Nearly every house on my block in lower Wallingford sports a fruit tree of historic age, reportedly hearkening back to a time when our section of Wallingford was an orchard. Our home’s tree of advanced age is a pear tree, which rises more than 30 feet into the air and drops thousands of pears each year. [And that’s truth, not hyperbole. One year I picked up 3000 pears].
Each August when the pears start dropping, I think to myself how great it would be if I knew more about this tree and its care. Luckily, the Meridian Park Orchard Stewards are coming to the rescue with just such a workshop which will be held this Saturday, July 28, from 9:30AM – 2:00PM at Seattle Tilth’s Learning Garden at the Good Shepherd. If you have fruit trees that you’d like to know more about, then you should join the fun too!
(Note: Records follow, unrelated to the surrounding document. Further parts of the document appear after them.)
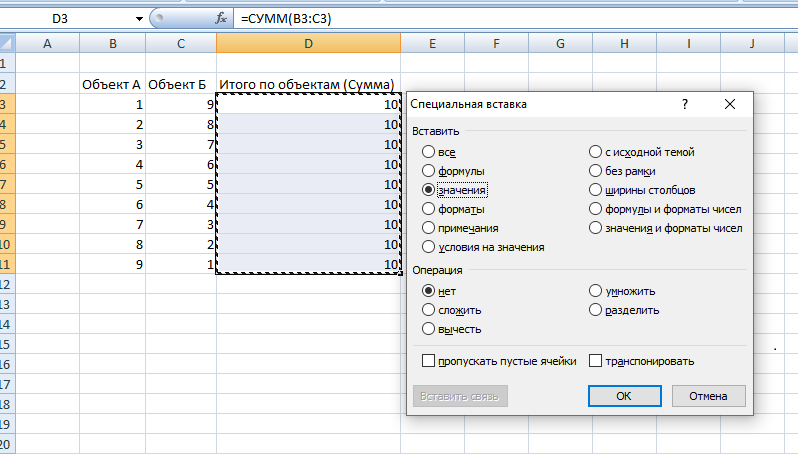Viewport: 798px width, 456px height.
Task: Enable 'пропускать пустые ячейки' checkbox
Action: pos(429,361)
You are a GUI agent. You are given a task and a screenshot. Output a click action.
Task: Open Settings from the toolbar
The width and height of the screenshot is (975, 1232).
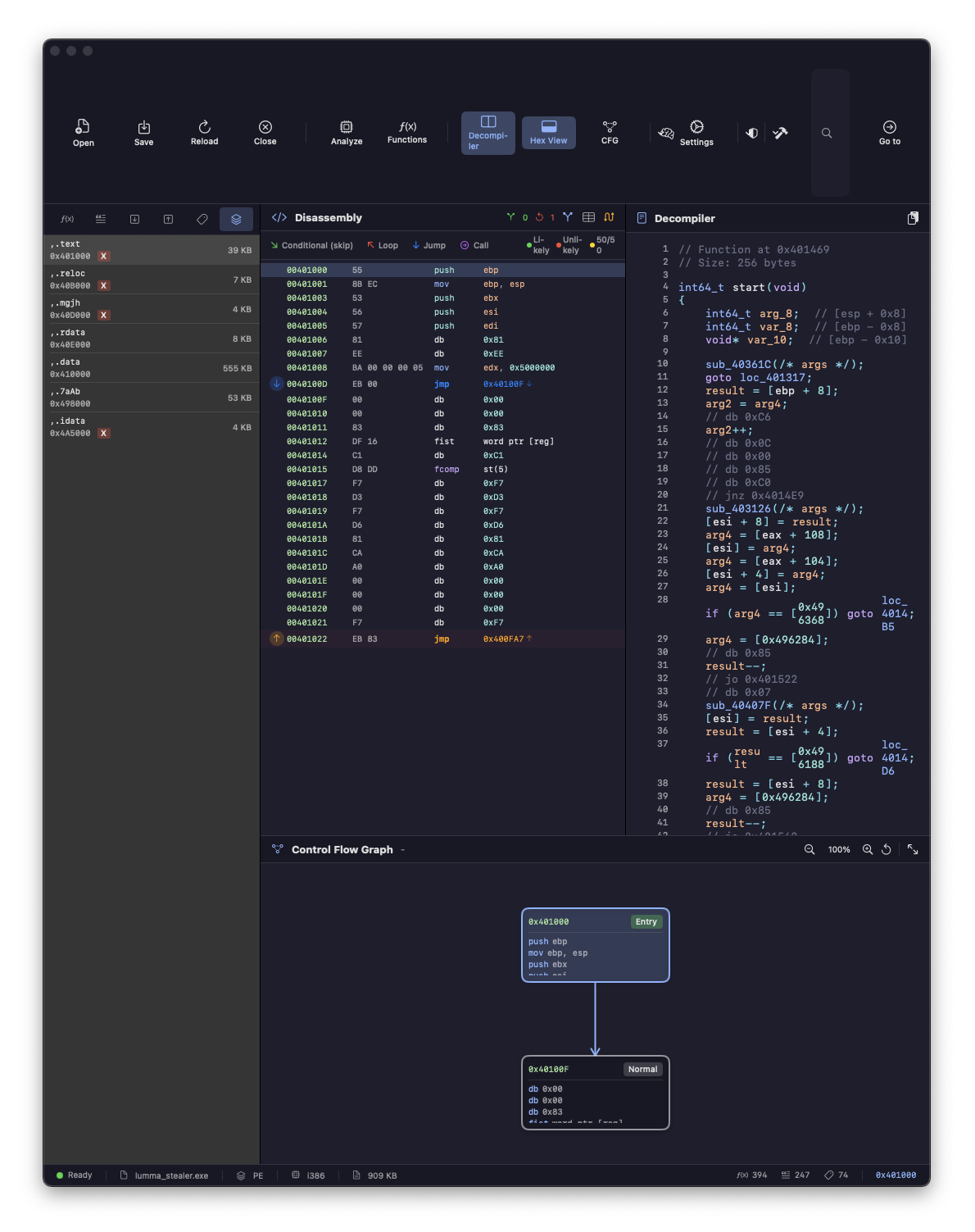click(x=696, y=133)
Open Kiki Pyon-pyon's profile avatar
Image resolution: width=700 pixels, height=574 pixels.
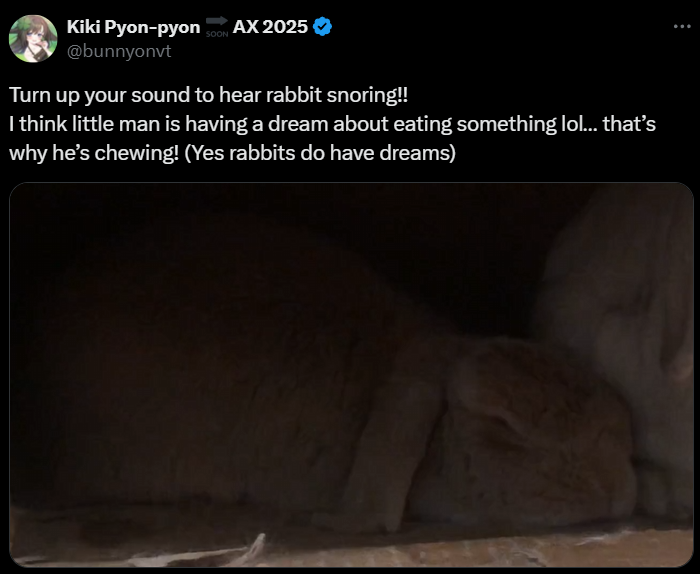pyautogui.click(x=33, y=38)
Here are the details, courtesy of the Seattle Tilth website:
The Meridian Park Orchard Stewards, in cooperation with Seattle Parks, City Fruit and Seattle Tilth, will hold a workshop on Heritage Orchard Renovation at the Seattle Tilth Good Shepherd Center Community Learning Garden and the adjoining Meridian Park. The workshop will focus on general fruit tree biology and summer pruning techniques demonstrated on the dwarf trees in the Learning Garden. There will be an afternoon discussion of mature fruit tree restoration techniques and light summer pruning in the 100-year-old orchard. All those interested in supporting the Meridian Park Orchard Stewards are invited. Bring a sack lunch; drinks will be provided.
To register, email your name and phone number to firstname.lastname@example.org
This workshop is offered free of charge and is sponsored by Seattle Parks and Recreation in partnership with Seattle Tilth, City Fruit and the Meridian Park Orchard Stewards. Pre-registration is required.
By the way, if anyone knows whether the reports of the mythical Wallingford orchard are true, I’d love to hear about it! I found this very detailed account of Wallingford’s history, which (on page 30 of the pdf) alludes to Wallingford at the turn of the 20th century as having been primarily four farms. However, orchards are not specifically mentioned.